Ich beschloß, meinen Fund mitzunehmen, um an ihm wissenschaftliche Experimente zu machen. Sorgfältig umgab ich ihn mit einer Packung von Kohlensäureschnee, hüllte ihn behutsam ein und trug ihn in mein Automobil, das in der Nähe stand. – Unterwegs dankte ich dem Zufall, der mir ein solches Versuchsobjekt in die Hand geliefert. Ich arbeitete damals gerade an der Herstellung einer Ersatzflüssigkeit für Menschenblut, die ich bei drohender akuter und chronischer Herzschwäche, bei Verblutungen, Gasvergiftungen usw. durch Transfusion in die Blutbahn des menschlichen Körpers einführen wollte. Mein durch ein biologisch-chemisches Verfahren gewonnenes Präparat ›Sanguinum‹ reagiert nach der Uhlenhuth'schen Methode genau wie Menschenblut, es mußte also imstande sein, die Funktionen des natürlichen Blutes zu erfüllen. – Zu Hause im Laboratorium angelangt, war meine erste Sorge, den Kopf sorgfältig und allmählich aufzutauen, die Wundflächen schmerzlos zu machen und ihn an den Transfusions-Apparat anzuschließen. Dann öffnete ich den Hahn des nach Art eines Pulsometers funktionierenden Instruments, um mein künstlich erzeugtes Blut in die Arterien des Versuchsobjektes einzuführen. –
Es gehört nicht in ein amtliches Protokoll, hier von dem Gefühl zu sprechen, das mich erfaßte, als ich den leblosen Kopf allmählich wieder zum Leben erwachen sah: das leise Sichröten der Wangen, das Zittern der noch geschlossenen Augenlider, den Wechsel des Mienenspiels in den langsam sich belebenden Zügen und endlich – das Aufschlagen der Augen, die vom Tode erwacht, wieder zurück ins Leben blicken! Hier paßt einmal der Ausdruck voll und ganz, daß für ein solches Gefühl die Sprache zu arm ist. – Genug – er erwachte und sah mich an. Ich sah, wie seine Lippen sich bewegten; aber das Sprechen war ihm unmöglich; es fehlte ihm ja das Organ, das seinen Kehlkopf mit der dazu nötigen Luft versorgte. Ich neigte mich zu seinem Ohr und erzählte ihm langsam alles, sein Unglück, die Auffindung seines Hauptes und sein Hierherkommen – und sein Erwachen vom Tode.

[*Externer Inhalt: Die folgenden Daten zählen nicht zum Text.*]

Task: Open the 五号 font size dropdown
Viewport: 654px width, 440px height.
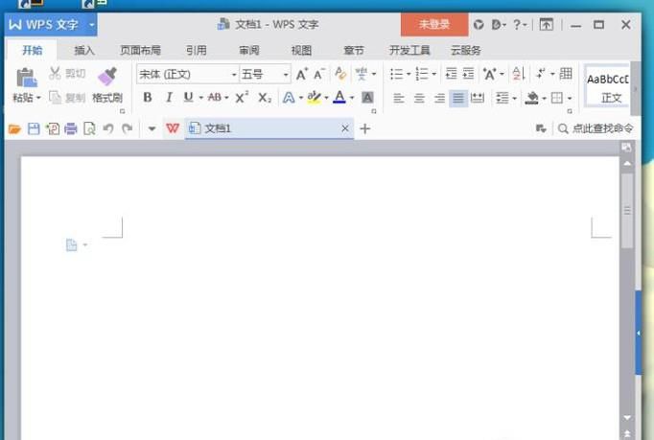Action: tap(286, 74)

Ungläubig starrte er mich lange an; – endlich ging ein Lächeln über seine Züge, ein sonniges, glückliches, befreiendes Lächeln, das auch meine Seele von einem stillen Selbstvorwurfe erlöste. Wieder wollte er sprechen, und mir war, als ob seine Lippen immer nur zwei Worte formten: ›thank you!‹
Meine nächste Sorge war, einen Apparat zu konstruieren, der ihm das Sprechen wieder möglich machte, d. h. eine Art automatischen Blasebalgs, der durch den noch vorhandenen Luftröhrenrest Luft in seinen Kehlkopf einführte. – Tag und Nacht arbeitete ich unausgesetzt, fieberhaft – endlich kam ich damit zustande und schaltete meinen Apparat ein.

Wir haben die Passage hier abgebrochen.